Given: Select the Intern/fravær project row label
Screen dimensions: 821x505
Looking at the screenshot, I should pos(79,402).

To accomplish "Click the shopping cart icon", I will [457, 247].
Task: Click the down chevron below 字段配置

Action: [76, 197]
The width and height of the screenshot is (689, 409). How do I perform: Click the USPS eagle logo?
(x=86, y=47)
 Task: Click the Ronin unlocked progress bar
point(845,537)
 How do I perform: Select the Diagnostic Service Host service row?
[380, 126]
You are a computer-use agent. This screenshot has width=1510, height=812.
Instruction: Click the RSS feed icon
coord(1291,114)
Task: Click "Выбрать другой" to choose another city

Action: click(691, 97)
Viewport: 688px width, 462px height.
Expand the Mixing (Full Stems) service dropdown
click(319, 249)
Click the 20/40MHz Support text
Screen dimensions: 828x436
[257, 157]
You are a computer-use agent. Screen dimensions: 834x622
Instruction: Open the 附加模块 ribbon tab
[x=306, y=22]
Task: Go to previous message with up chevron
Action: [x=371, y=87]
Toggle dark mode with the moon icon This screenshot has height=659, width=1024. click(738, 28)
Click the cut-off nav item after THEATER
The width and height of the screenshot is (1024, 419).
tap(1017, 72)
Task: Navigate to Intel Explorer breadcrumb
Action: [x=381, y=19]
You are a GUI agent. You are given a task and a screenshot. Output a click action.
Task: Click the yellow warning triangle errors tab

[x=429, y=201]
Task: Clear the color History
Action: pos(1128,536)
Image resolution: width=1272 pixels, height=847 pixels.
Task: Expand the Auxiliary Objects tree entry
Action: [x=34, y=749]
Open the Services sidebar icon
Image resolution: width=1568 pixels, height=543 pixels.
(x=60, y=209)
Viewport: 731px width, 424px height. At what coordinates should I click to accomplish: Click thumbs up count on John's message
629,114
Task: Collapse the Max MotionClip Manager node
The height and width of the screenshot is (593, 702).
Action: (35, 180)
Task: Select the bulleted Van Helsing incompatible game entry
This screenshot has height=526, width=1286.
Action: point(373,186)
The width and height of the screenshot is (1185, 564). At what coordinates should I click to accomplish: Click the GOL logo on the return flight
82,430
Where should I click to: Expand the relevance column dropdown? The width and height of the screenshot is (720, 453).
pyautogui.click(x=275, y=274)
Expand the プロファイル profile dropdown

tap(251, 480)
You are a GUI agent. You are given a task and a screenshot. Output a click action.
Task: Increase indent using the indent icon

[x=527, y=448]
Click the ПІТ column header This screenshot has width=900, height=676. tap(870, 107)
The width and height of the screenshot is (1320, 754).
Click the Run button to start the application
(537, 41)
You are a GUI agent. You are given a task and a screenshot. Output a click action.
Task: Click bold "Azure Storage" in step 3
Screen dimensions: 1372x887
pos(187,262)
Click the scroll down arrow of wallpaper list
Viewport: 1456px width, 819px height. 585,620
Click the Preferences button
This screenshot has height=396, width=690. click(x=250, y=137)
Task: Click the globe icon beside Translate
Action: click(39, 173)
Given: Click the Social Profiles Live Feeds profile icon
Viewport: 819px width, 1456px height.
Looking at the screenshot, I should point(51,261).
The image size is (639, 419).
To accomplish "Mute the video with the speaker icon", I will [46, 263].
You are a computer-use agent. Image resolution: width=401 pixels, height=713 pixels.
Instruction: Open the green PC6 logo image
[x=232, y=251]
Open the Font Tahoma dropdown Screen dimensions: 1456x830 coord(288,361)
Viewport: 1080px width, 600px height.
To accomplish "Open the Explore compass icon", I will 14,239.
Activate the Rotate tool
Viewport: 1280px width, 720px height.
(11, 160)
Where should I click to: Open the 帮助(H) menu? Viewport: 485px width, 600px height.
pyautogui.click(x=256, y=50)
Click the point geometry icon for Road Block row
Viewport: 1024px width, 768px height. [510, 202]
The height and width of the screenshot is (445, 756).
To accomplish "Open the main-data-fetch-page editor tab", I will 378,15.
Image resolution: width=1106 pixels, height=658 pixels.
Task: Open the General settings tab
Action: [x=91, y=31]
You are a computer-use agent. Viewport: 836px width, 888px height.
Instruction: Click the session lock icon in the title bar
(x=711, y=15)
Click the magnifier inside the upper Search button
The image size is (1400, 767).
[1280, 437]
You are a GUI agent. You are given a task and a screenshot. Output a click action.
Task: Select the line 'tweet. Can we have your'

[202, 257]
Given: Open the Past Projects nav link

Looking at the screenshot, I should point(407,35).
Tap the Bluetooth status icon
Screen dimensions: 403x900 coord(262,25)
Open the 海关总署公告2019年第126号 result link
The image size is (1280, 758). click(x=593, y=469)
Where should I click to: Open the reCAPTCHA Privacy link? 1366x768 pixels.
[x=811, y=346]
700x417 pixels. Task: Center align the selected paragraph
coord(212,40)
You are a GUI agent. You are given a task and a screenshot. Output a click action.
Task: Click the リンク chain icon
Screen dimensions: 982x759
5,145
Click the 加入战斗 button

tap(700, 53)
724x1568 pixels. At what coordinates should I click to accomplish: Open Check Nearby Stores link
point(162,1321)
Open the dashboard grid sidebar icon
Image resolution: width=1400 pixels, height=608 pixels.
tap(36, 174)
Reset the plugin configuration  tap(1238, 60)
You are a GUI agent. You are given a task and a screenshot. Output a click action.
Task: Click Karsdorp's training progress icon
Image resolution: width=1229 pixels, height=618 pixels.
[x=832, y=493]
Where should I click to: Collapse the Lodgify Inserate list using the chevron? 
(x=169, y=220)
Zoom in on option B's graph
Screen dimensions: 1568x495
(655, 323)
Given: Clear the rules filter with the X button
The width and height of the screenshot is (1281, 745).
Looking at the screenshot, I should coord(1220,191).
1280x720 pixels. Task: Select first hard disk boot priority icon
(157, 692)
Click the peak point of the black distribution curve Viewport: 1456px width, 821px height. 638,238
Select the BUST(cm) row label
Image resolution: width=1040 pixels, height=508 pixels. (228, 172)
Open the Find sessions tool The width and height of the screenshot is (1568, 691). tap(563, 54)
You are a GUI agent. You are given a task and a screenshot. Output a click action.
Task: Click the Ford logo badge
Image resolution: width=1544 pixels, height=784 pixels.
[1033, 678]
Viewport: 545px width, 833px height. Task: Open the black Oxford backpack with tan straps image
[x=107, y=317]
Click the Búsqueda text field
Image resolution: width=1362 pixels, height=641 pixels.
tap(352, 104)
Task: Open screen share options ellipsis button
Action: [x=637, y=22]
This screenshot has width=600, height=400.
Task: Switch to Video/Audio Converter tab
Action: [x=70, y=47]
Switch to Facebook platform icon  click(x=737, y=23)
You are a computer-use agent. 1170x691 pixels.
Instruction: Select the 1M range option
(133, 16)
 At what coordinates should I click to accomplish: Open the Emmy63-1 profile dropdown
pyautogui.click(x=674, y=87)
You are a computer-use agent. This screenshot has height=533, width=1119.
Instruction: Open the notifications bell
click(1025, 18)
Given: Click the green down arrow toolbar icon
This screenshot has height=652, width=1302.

What is expected
Word for word, write out all the lines shown above.

Answer box
Given: Select the Intern/fravær project row label
Screen dimensions: 821x505
Looking at the screenshot, I should pos(79,402).

To accomplish "Click the shopping cart icon", I will [457, 247].
Task: Click the down chevron below 字段配置

Action: [76, 197]
The width and height of the screenshot is (689, 409). How do I perform: Click the USPS eagle logo?
(x=86, y=47)
 Task: Click the Ronin unlocked progress bar
point(845,537)
 How do I perform: Select the Diagnostic Service Host service row?
[380, 126]
You are a computer-use agent. This screenshot has width=1510, height=812.
Instruction: Click the RSS feed icon
coord(1291,114)
Task: Click "Выбрать другой" to choose another city

Action: click(691, 97)
Viewport: 688px width, 462px height.
Expand the Mixing (Full Stems) service dropdown
click(319, 249)
Click the 20/40MHz Support text
Screen dimensions: 828x436
[257, 157]
You are a computer-use agent. Screen dimensions: 834x622
Instruction: Open the 附加模块 ribbon tab
[x=306, y=22]
Task: Go to previous message with up chevron
Action: [x=371, y=87]
Toggle dark mode with the moon icon This screenshot has height=659, width=1024. click(738, 28)
Click the cut-off nav item after THEATER
The width and height of the screenshot is (1024, 419).
tap(1017, 72)
Task: Navigate to Intel Explorer breadcrumb
Action: [x=381, y=19]
You are a GUI agent. You are given a task and a screenshot. Output a click action.
Task: Click the yellow warning triangle errors tab

[x=429, y=201]
Task: Clear the color History
Action: pos(1128,536)
Image resolution: width=1272 pixels, height=847 pixels.
Task: Expand the Auxiliary Objects tree entry
Action: [x=34, y=749]
Open the Services sidebar icon
Image resolution: width=1568 pixels, height=543 pixels.
(x=60, y=209)
Viewport: 731px width, 424px height. At what coordinates should I click to accomplish: Click thumbs up count on John's message
629,114
Task: Collapse the Max MotionClip Manager node
The height and width of the screenshot is (593, 702).
Action: (35, 180)
Task: Select the bulleted Van Helsing incompatible game entry
This screenshot has height=526, width=1286.
Action: point(373,186)
The width and height of the screenshot is (1185, 564). At what coordinates should I click to accomplish: Click the GOL logo on the return flight
82,430
Where should I click to: Expand the relevance column dropdown? The width and height of the screenshot is (720, 453).
pyautogui.click(x=275, y=274)
Expand the プロファイル profile dropdown

tap(251, 480)
You are a GUI agent. You are given a task and a screenshot. Output a click action.
Task: Increase indent using the indent icon

[x=527, y=448]
Click the ПІТ column header This screenshot has width=900, height=676. tap(870, 107)
The width and height of the screenshot is (1320, 754).
Click the Run button to start the application
(537, 41)
You are a GUI agent. You are given a task and a screenshot. Output a click action.
Task: Click bold "Azure Storage" in step 3
Screen dimensions: 1372x887
pos(187,262)
Click the scroll down arrow of wallpaper list
Viewport: 1456px width, 819px height. 585,620
Click the Preferences button
This screenshot has height=396, width=690. click(x=250, y=137)
Task: Click the globe icon beside Translate
Action: click(39, 173)
Given: Click the Social Profiles Live Feeds profile icon
Viewport: 819px width, 1456px height.
Looking at the screenshot, I should point(51,261).
The image size is (639, 419).
To accomplish "Mute the video with the speaker icon", I will [46, 263].
You are a computer-use agent. Image resolution: width=401 pixels, height=713 pixels.
Instruction: Open the green PC6 logo image
[x=232, y=251]
Open the Font Tahoma dropdown Screen dimensions: 1456x830 coord(288,361)
Viewport: 1080px width, 600px height.
To accomplish "Open the Explore compass icon", I will 14,239.
Activate the Rotate tool
Viewport: 1280px width, 720px height.
(11, 160)
Where should I click to: Open the 帮助(H) menu? Viewport: 485px width, 600px height.
pyautogui.click(x=256, y=50)
Click the point geometry icon for Road Block row
Viewport: 1024px width, 768px height. [510, 202]
The height and width of the screenshot is (445, 756).
To accomplish "Open the main-data-fetch-page editor tab", I will 378,15.
Image resolution: width=1106 pixels, height=658 pixels.
Task: Open the General settings tab
Action: [x=91, y=31]
You are a computer-use agent. Viewport: 836px width, 888px height.
Instruction: Click the session lock icon in the title bar
(x=711, y=15)
Click the magnifier inside the upper Search button
The image size is (1400, 767).
[1280, 437]
You are a GUI agent. You are given a task and a screenshot. Output a click action.
Task: Select the line 'tweet. Can we have your'

[202, 257]
Given: Open the Past Projects nav link

Looking at the screenshot, I should point(407,35).
Tap the Bluetooth status icon
Screen dimensions: 403x900 coord(262,25)
Open the 海关总署公告2019年第126号 result link
The image size is (1280, 758). click(x=593, y=469)
Where should I click to: Open the reCAPTCHA Privacy link? 1366x768 pixels.
[x=811, y=346]
700x417 pixels. Task: Center align the selected paragraph
coord(212,40)
You are a GUI agent. You are given a task and a screenshot. Output a click action.
Task: Click the リンク chain icon
Screen dimensions: 982x759
5,145
Click the 加入战斗 button

tap(700, 53)
724x1568 pixels. At what coordinates should I click to accomplish: Open Check Nearby Stores link
point(162,1321)
Open the dashboard grid sidebar icon
Image resolution: width=1400 pixels, height=608 pixels.
tap(36, 174)
Reset the plugin configuration  tap(1238, 60)
You are a GUI agent. You are given a task and a screenshot. Output a click action.
Task: Click Karsdorp's training progress icon
Image resolution: width=1229 pixels, height=618 pixels.
[x=832, y=493]
Where should I click to: Collapse the Lodgify Inserate list using the chevron? 
(x=169, y=220)
Zoom in on option B's graph
Screen dimensions: 1568x495
(655, 323)
Given: Clear the rules filter with the X button
The width and height of the screenshot is (1281, 745).
Looking at the screenshot, I should coord(1220,191).
1280x720 pixels. Task: Select first hard disk boot priority icon
(157, 692)
Click the peak point of the black distribution curve Viewport: 1456px width, 821px height. 638,238
Select the BUST(cm) row label
Image resolution: width=1040 pixels, height=508 pixels. (228, 172)
Open the Find sessions tool The width and height of the screenshot is (1568, 691). tap(563, 54)
You are a GUI agent. You are given a task and a screenshot. Output a click action.
Task: Click the Ford logo badge
Image resolution: width=1544 pixels, height=784 pixels.
[1033, 678]
Viewport: 545px width, 833px height. Task: Open the black Oxford backpack with tan straps image
[x=107, y=317]
Click the Búsqueda text field
Image resolution: width=1362 pixels, height=641 pixels.
tap(352, 104)
Task: Open screen share options ellipsis button
Action: [x=637, y=22]
This screenshot has width=600, height=400.
Task: Switch to Video/Audio Converter tab
Action: [x=70, y=47]
Switch to Facebook platform icon  click(x=737, y=23)
You are a computer-use agent. 1170x691 pixels.
Instruction: Select the 1M range option
(133, 16)
 At what coordinates should I click to accomplish: Open the Emmy63-1 profile dropdown
pyautogui.click(x=674, y=87)
You are a computer-use agent. This screenshot has height=533, width=1119.
Instruction: Open the notifications bell
click(1025, 18)
Given: Click the green down arrow toolbar icon
This screenshot has height=652, width=1302.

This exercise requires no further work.